今日,夫婦で映画を観た。BABEL。
いろんな言語が飛び交い,さまざまな風景,風俗が交錯するまさに混沌の世界。聾唖者が主人公のひとりであるということが,他者からの疎外感に覆われたこの世界をなによりも象徴している。言葉や習慣,政治思想,生活様式があまりに多様で相互理解が成り立つなど期待のもてない世界にあって,泣く・抱き寄せる・手を握るという行為が抜き差しならぬ意味をもつ。
スーザン(ケイト・ブランシェット)の放尿をリチャード(ブラッド・ピット)が手助けするシーンが印象的だった。人間関係のなにかが互いに再確認されたことが判る。登場人物の誰をとっても英雄的ではないが立派な,常識を知る大人である(ここがこの映画の核心であると思う)。なのに一丁の猟銃がもとで悲劇に巻き込まれてゆく。しかし大人であるがゆえに,この小水のシーンのように,なにかを取り戻すことができる。
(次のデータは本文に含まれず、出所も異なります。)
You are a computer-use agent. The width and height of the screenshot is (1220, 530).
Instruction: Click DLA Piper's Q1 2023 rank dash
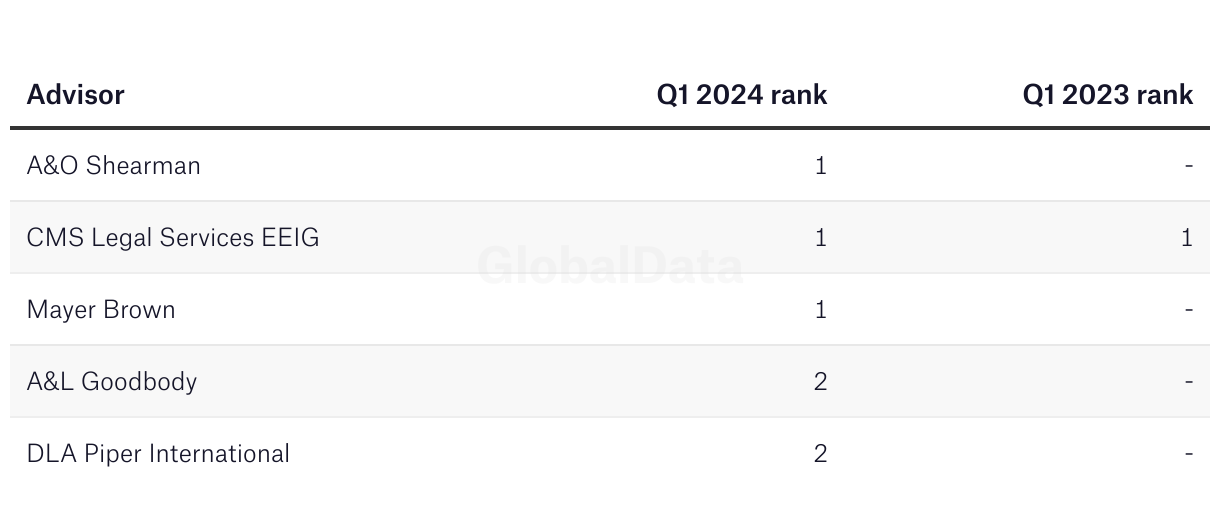1189,454
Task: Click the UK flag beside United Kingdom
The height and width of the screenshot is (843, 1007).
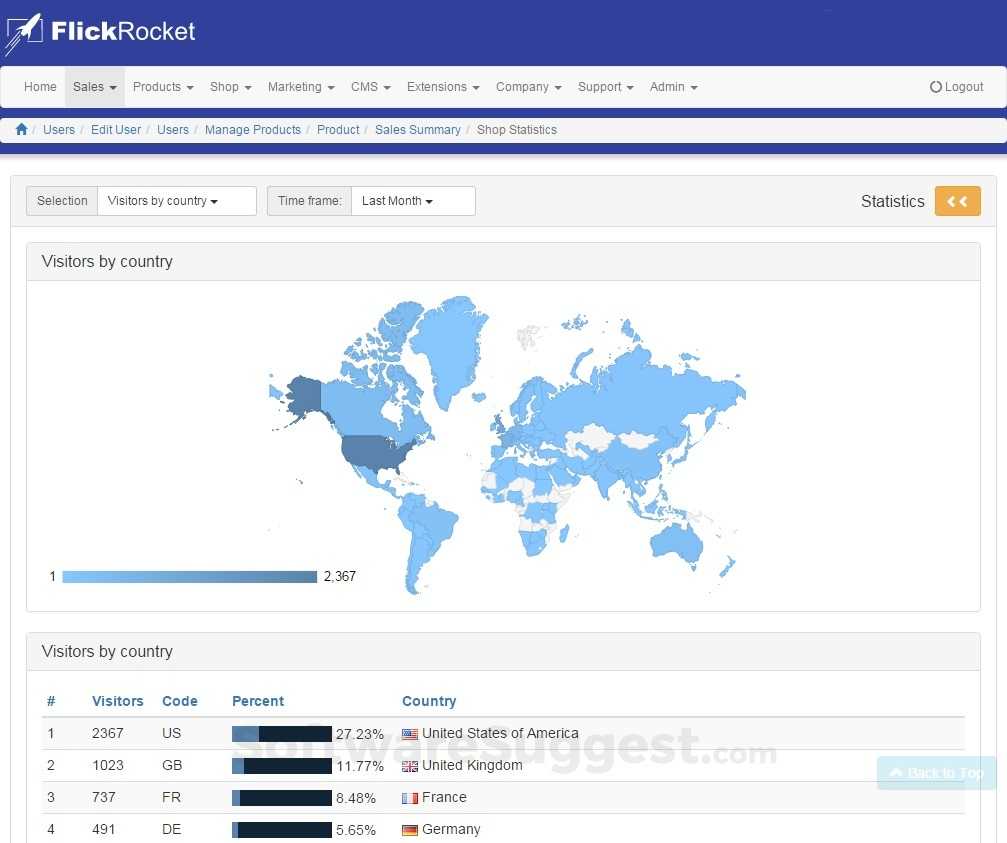Action: pyautogui.click(x=409, y=765)
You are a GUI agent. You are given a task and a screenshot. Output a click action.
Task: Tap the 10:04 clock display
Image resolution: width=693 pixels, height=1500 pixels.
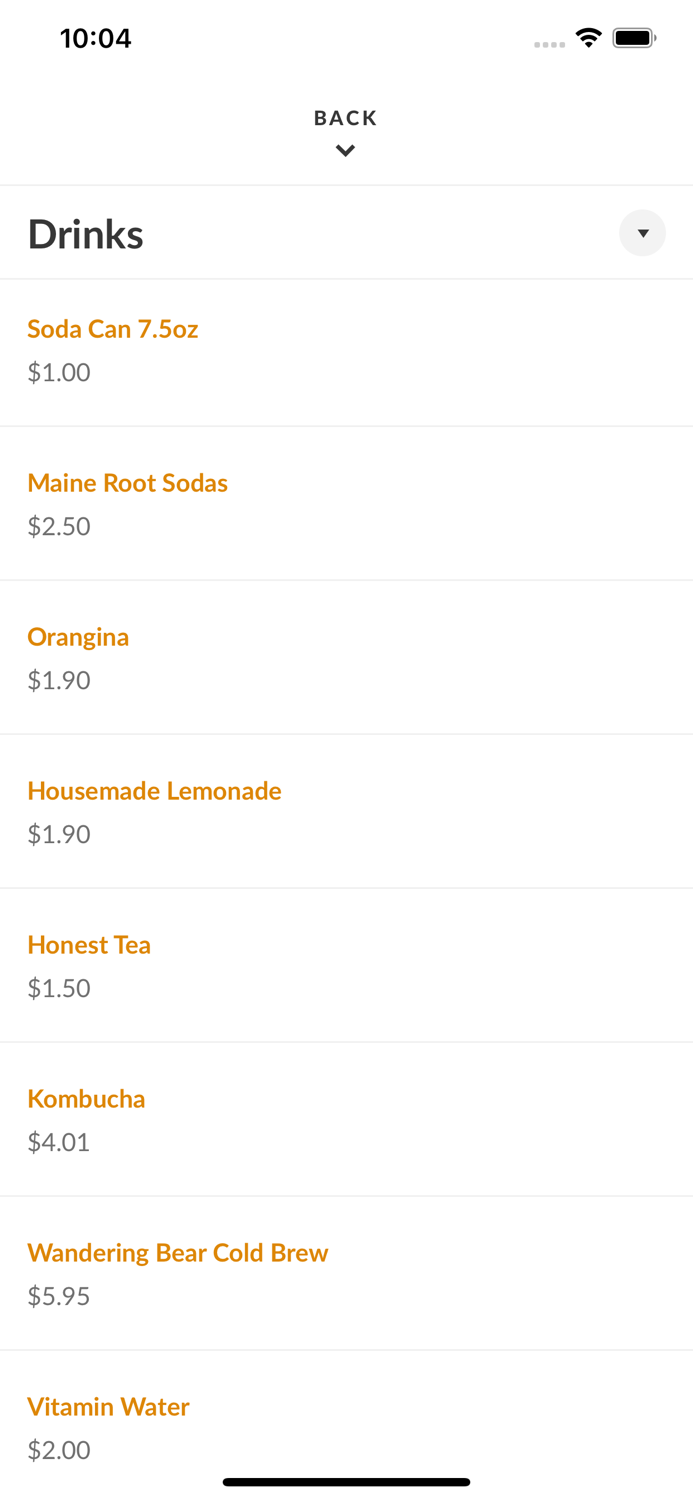[96, 38]
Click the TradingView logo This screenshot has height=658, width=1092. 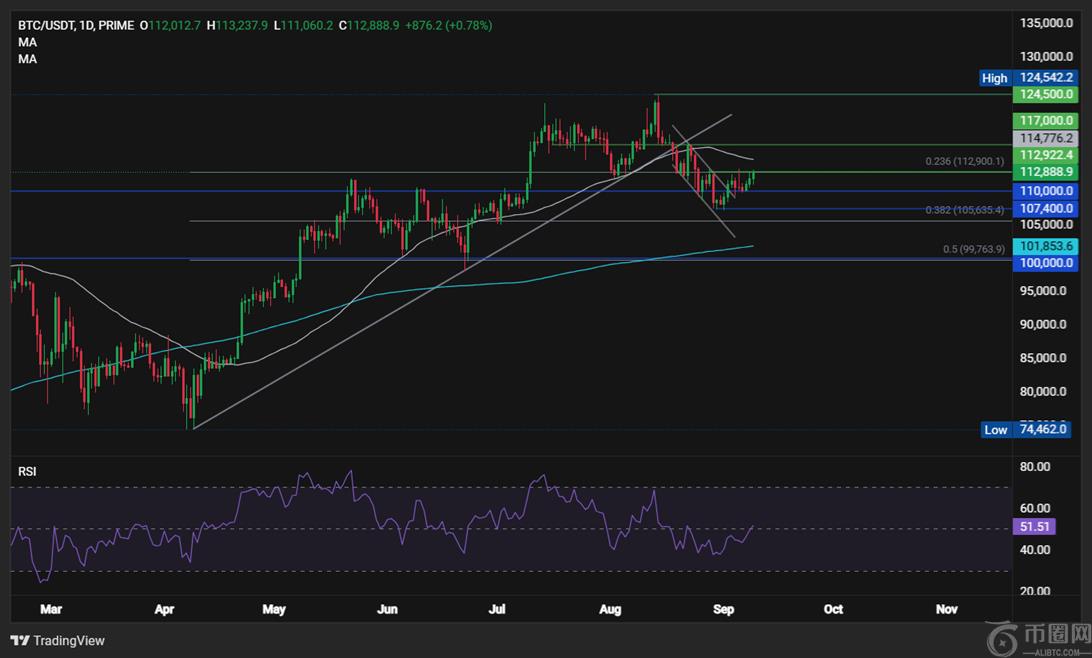tap(58, 640)
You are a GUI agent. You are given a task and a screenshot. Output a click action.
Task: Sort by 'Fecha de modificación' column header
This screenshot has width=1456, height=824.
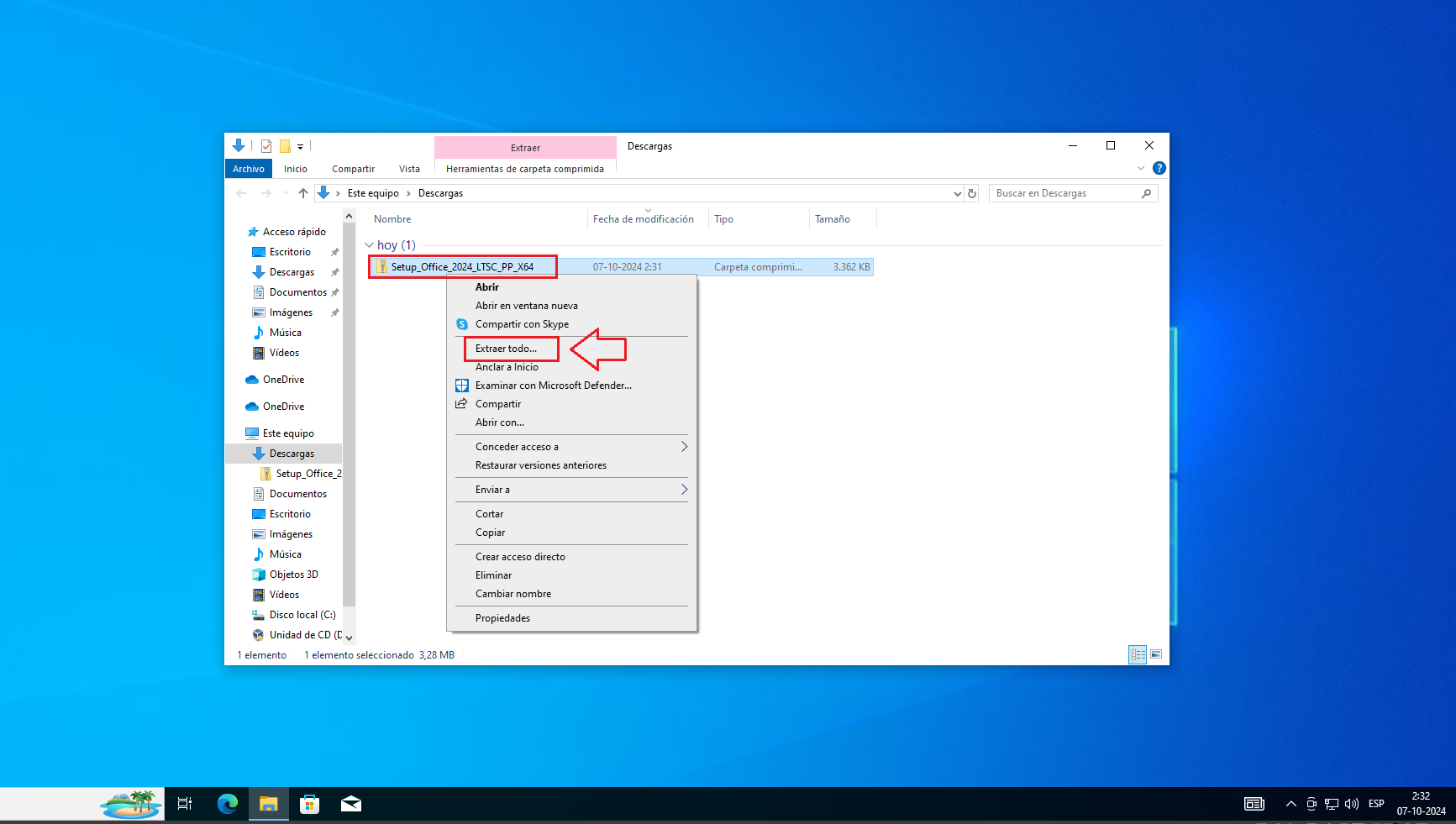pyautogui.click(x=644, y=219)
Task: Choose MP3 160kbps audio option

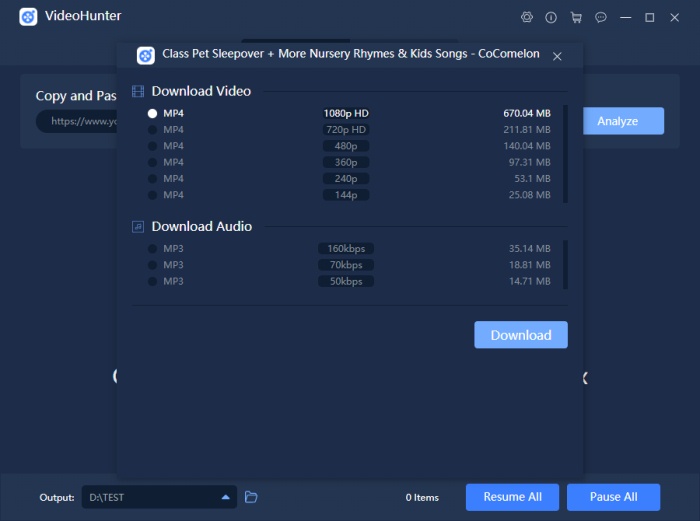Action: pyautogui.click(x=153, y=249)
そんなことをつらつら反芻しつつ,映画のあとで家族みんなでお好み焼きを食べた。「主役の女の子が真っ裸になるところがあったんだよ!」と言うと,「ヘンタイだし」と子供たち。まあ大人にならないと解んねえだろうな。久しぶりに硬派の,よい映画だった。日本の風俗描写に外国映画特有のエキゾチズムが全くないこと自体,出色のハリウッド映画か。妻は音楽がとてもよかったと言っていた。